— Start of Data supplied —
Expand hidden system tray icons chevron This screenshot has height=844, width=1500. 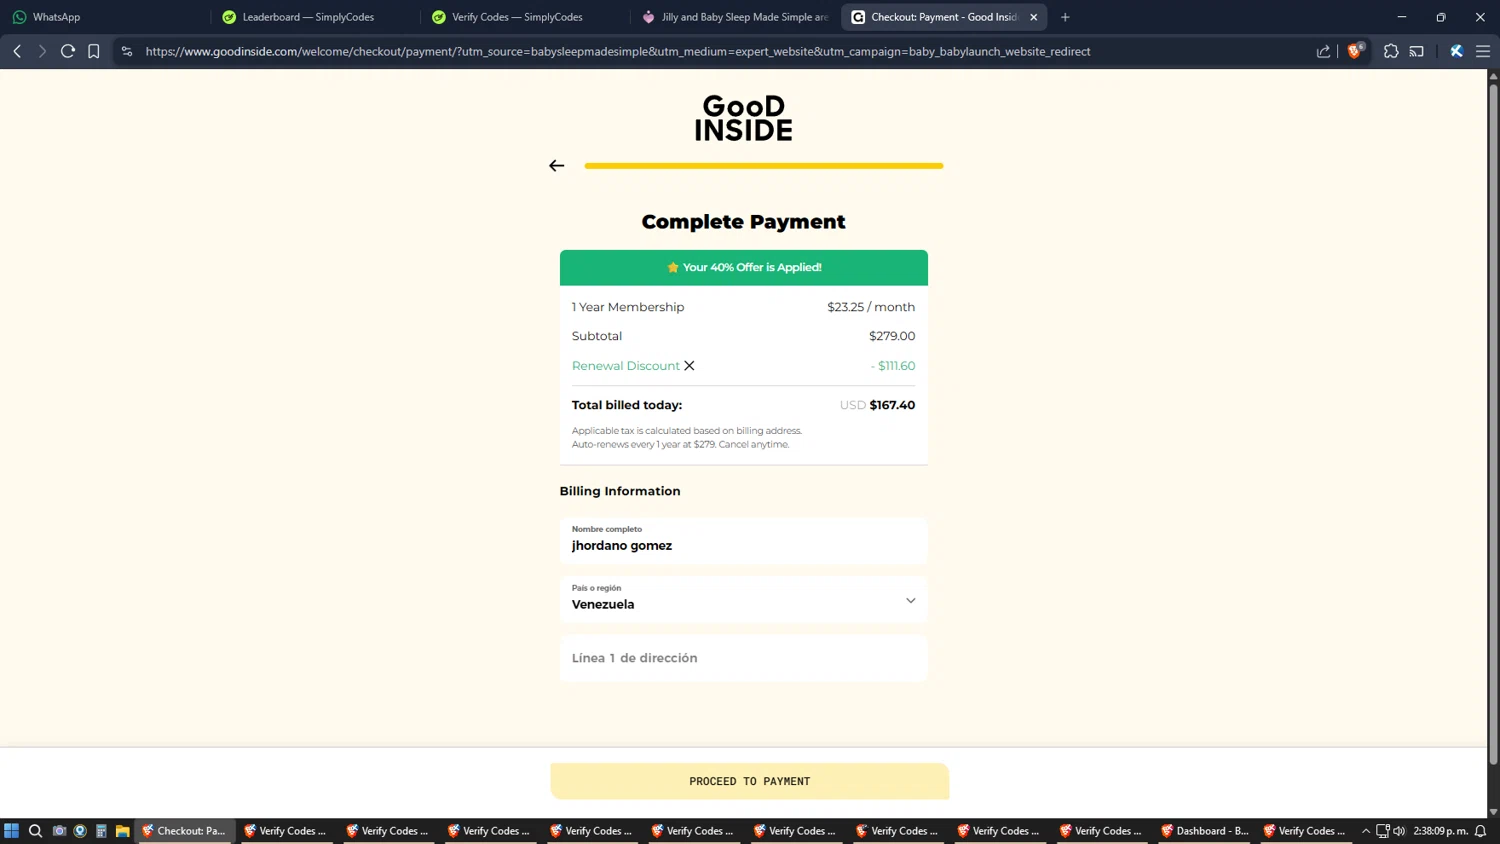click(x=1366, y=831)
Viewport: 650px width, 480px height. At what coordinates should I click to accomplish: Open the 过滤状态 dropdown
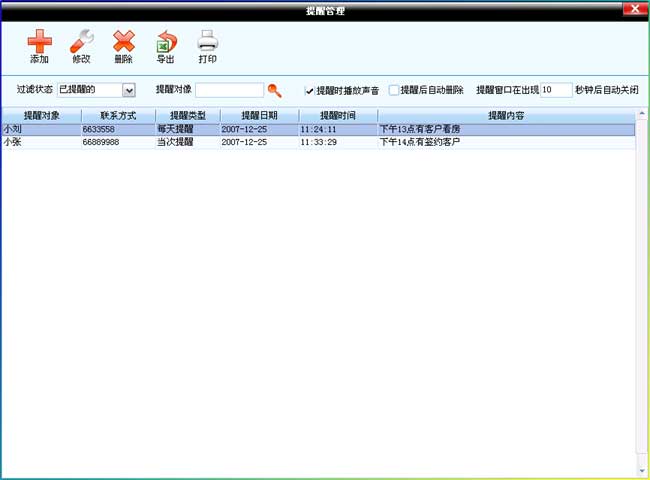click(x=128, y=90)
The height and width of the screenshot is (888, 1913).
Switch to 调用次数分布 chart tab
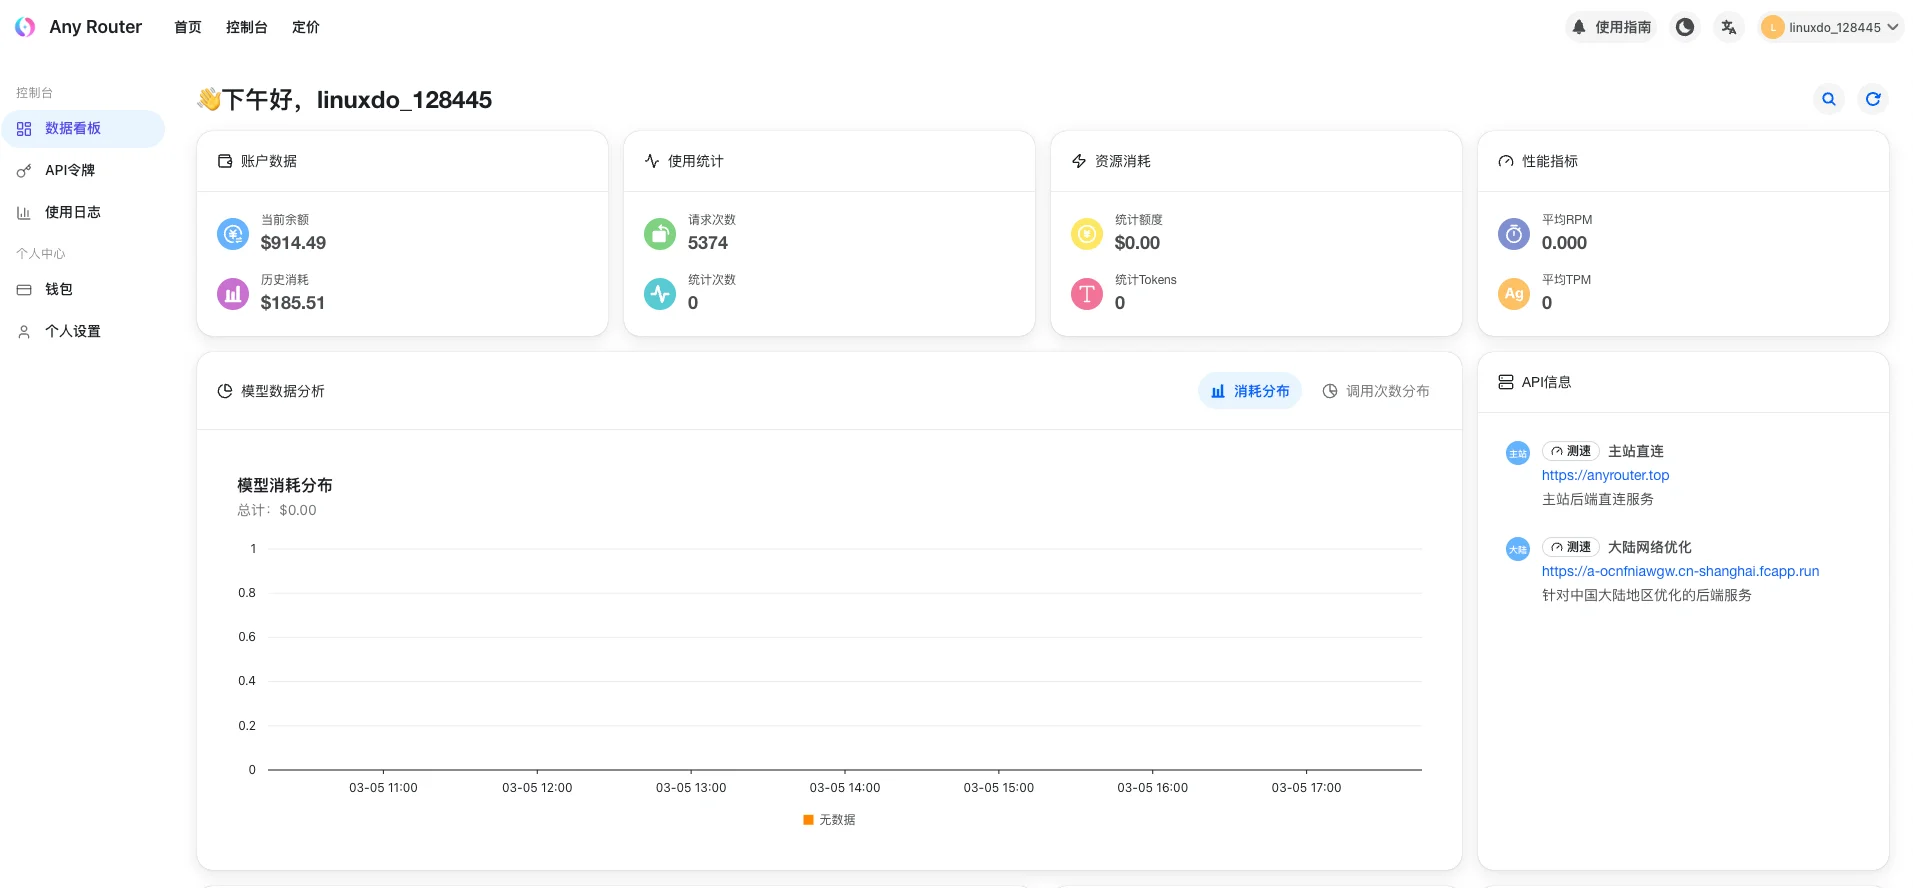(1376, 391)
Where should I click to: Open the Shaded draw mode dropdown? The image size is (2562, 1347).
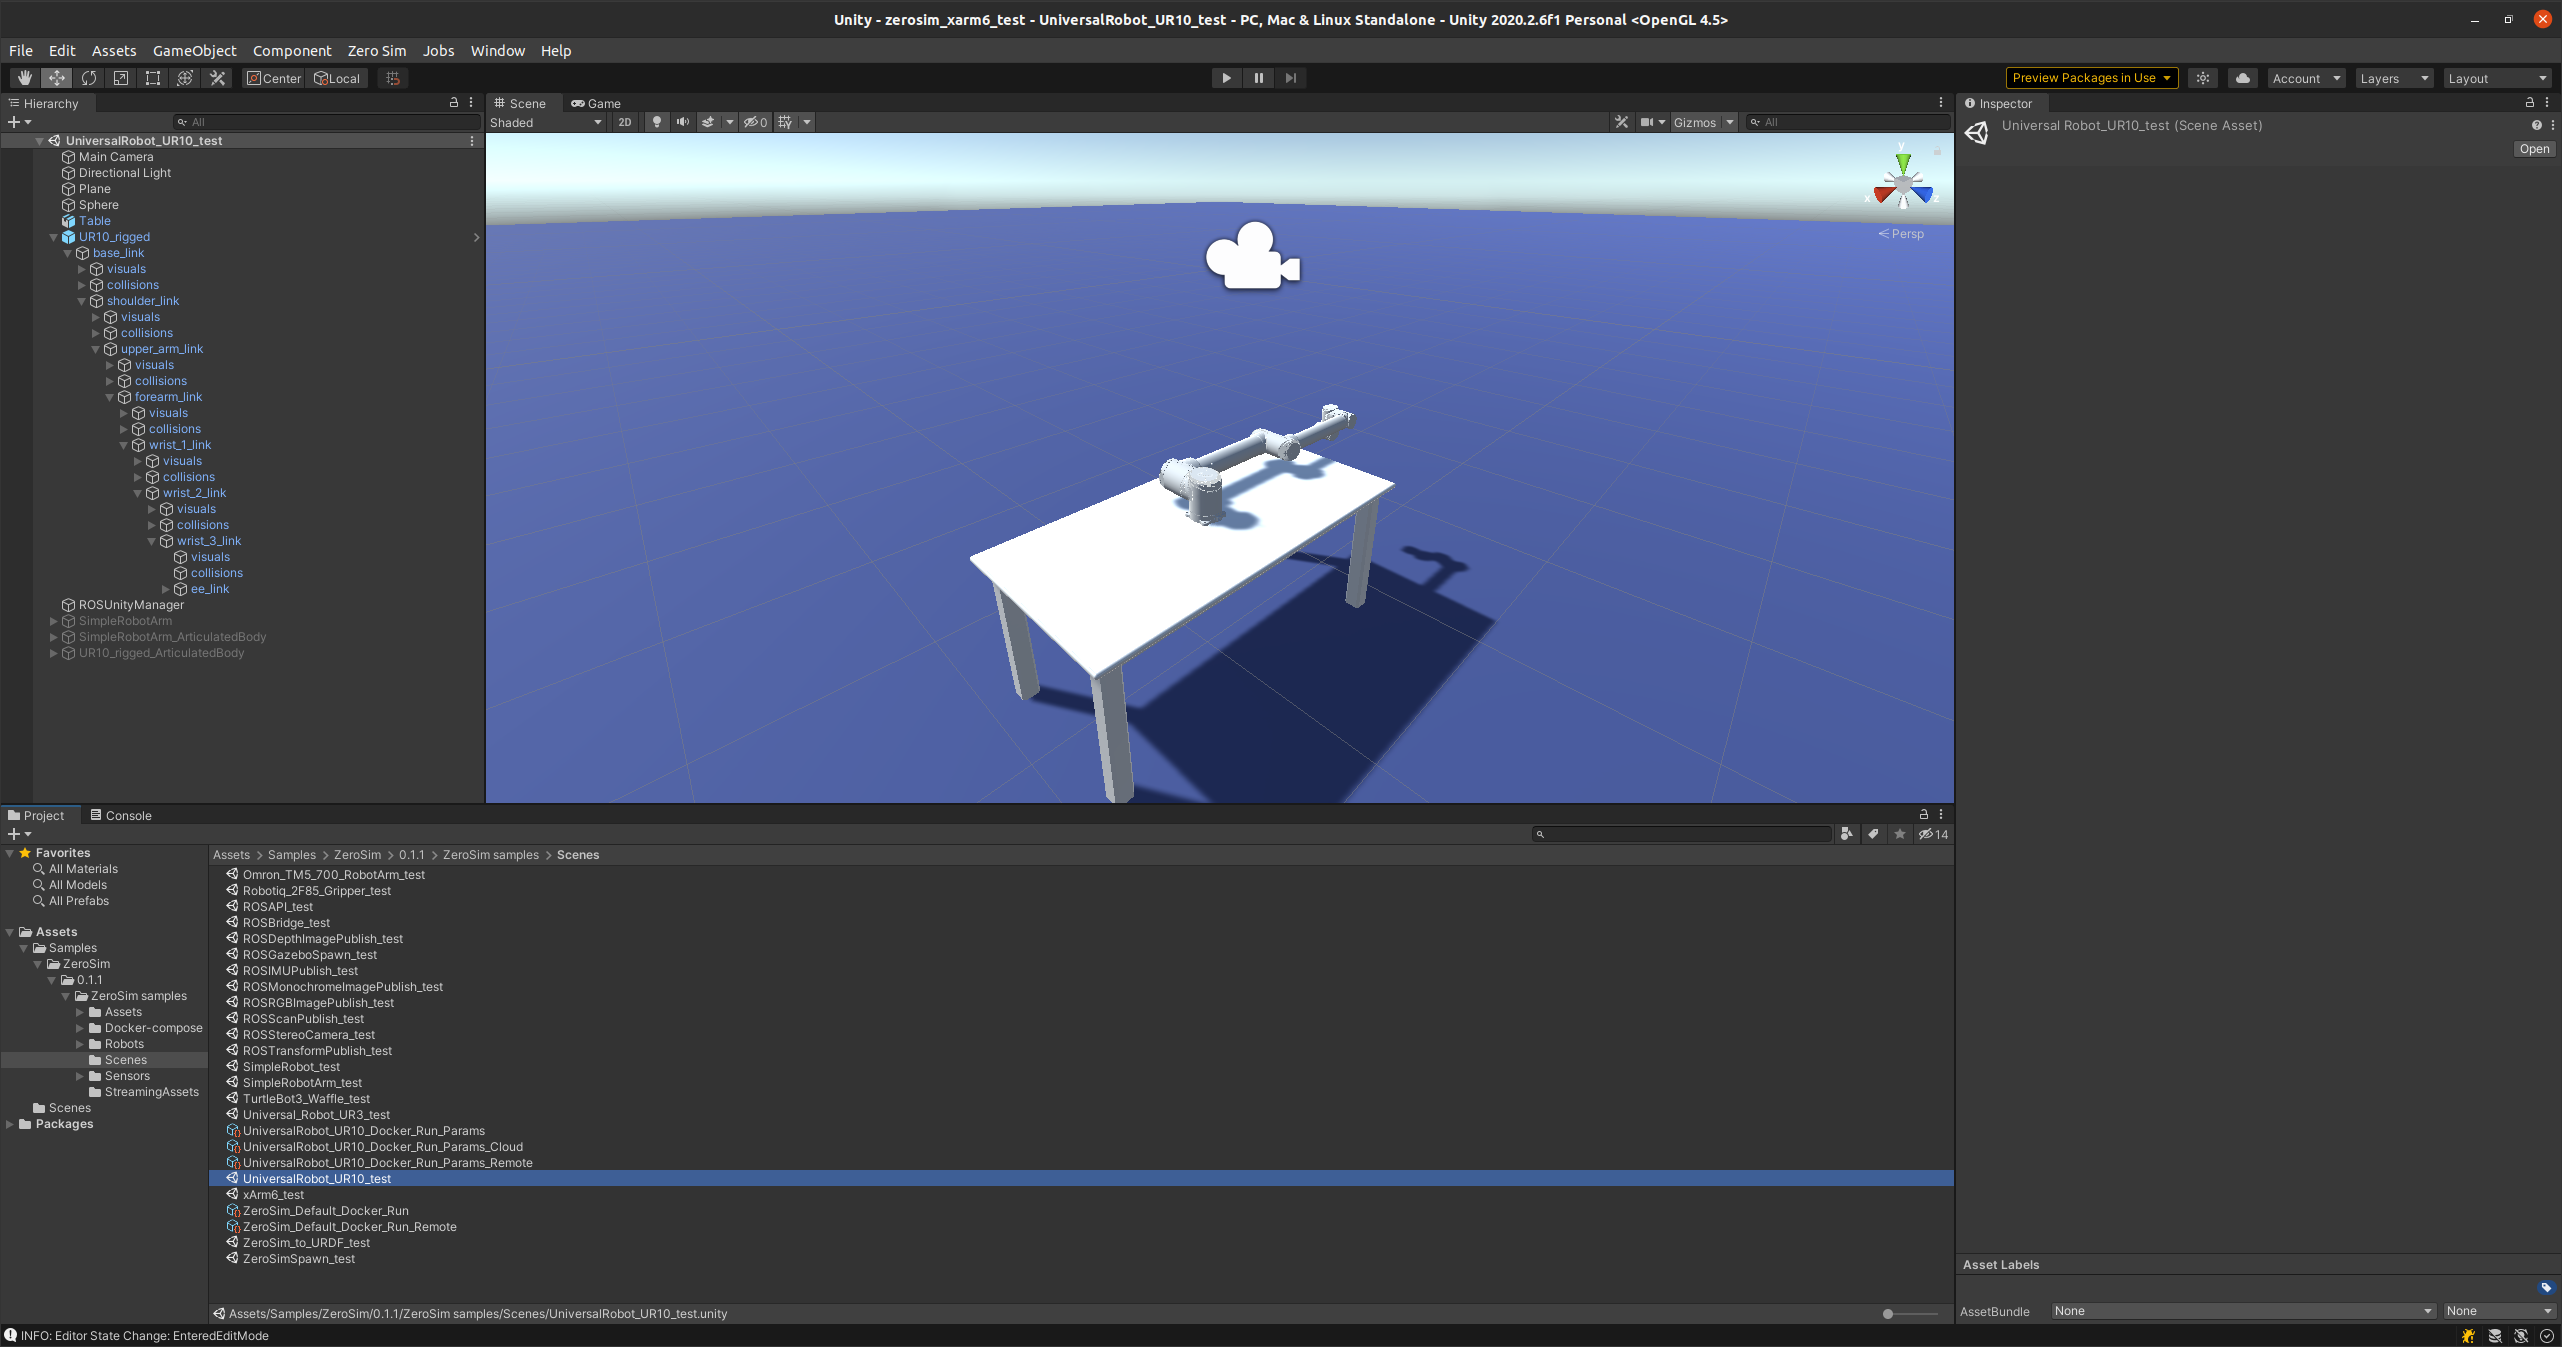546,122
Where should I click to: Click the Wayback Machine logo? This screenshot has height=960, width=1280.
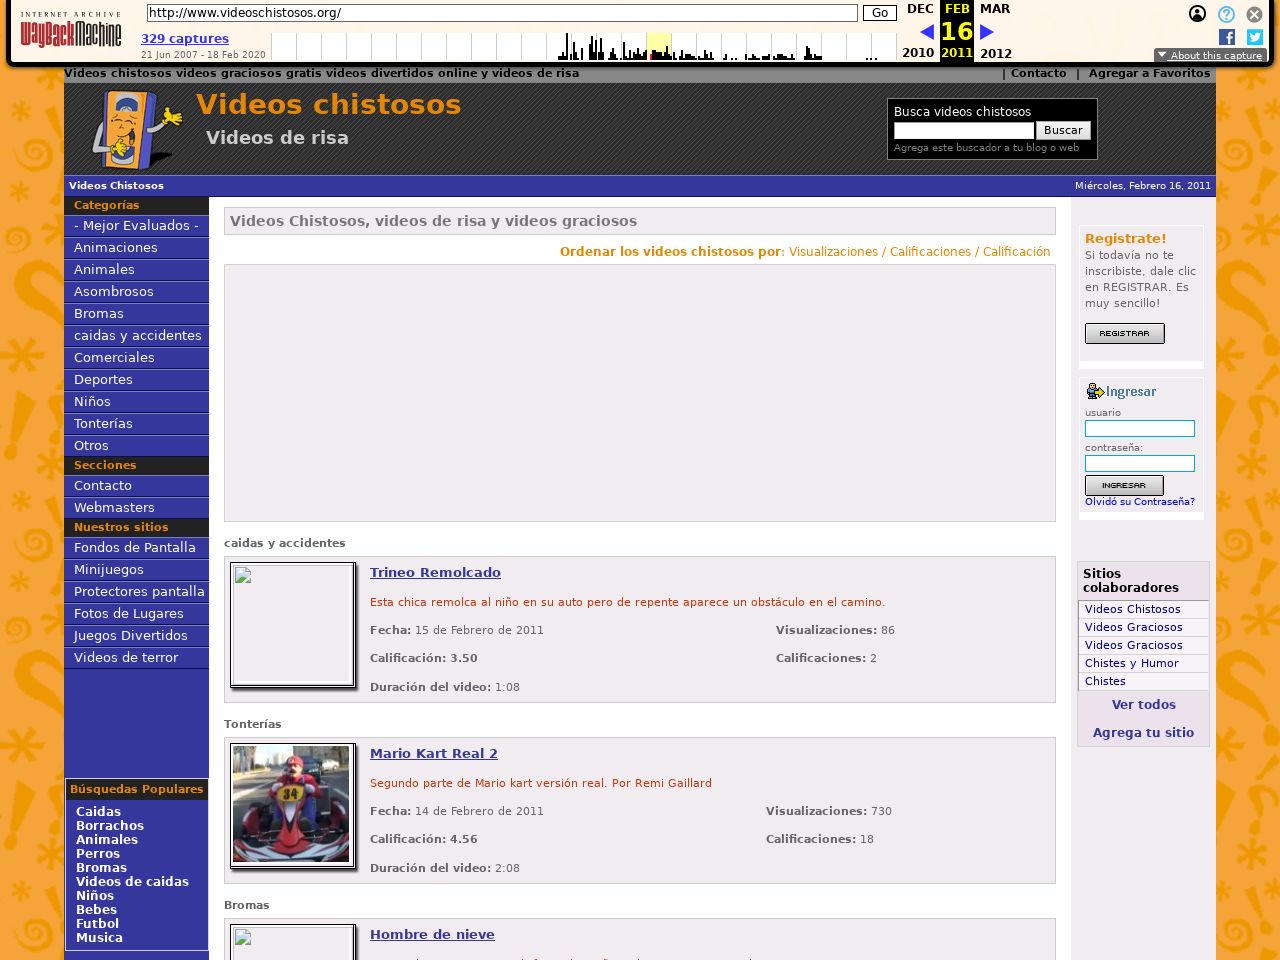70,31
— End of Data supplied —
§ Exercise prompt
Could you copy out, word for word, the part of the records that starts at the line containing "Where should I click to: Open" and continues to the end of the records? Leave the pictures out of your copy.

§ Answer to the exercise
Where should I click to: Open the Shaded draw mode dropdown? The image size is (2562, 1347).
546,122
Where should I click to: Click the Wayback Machine logo? This screenshot has height=960, width=1280.
70,31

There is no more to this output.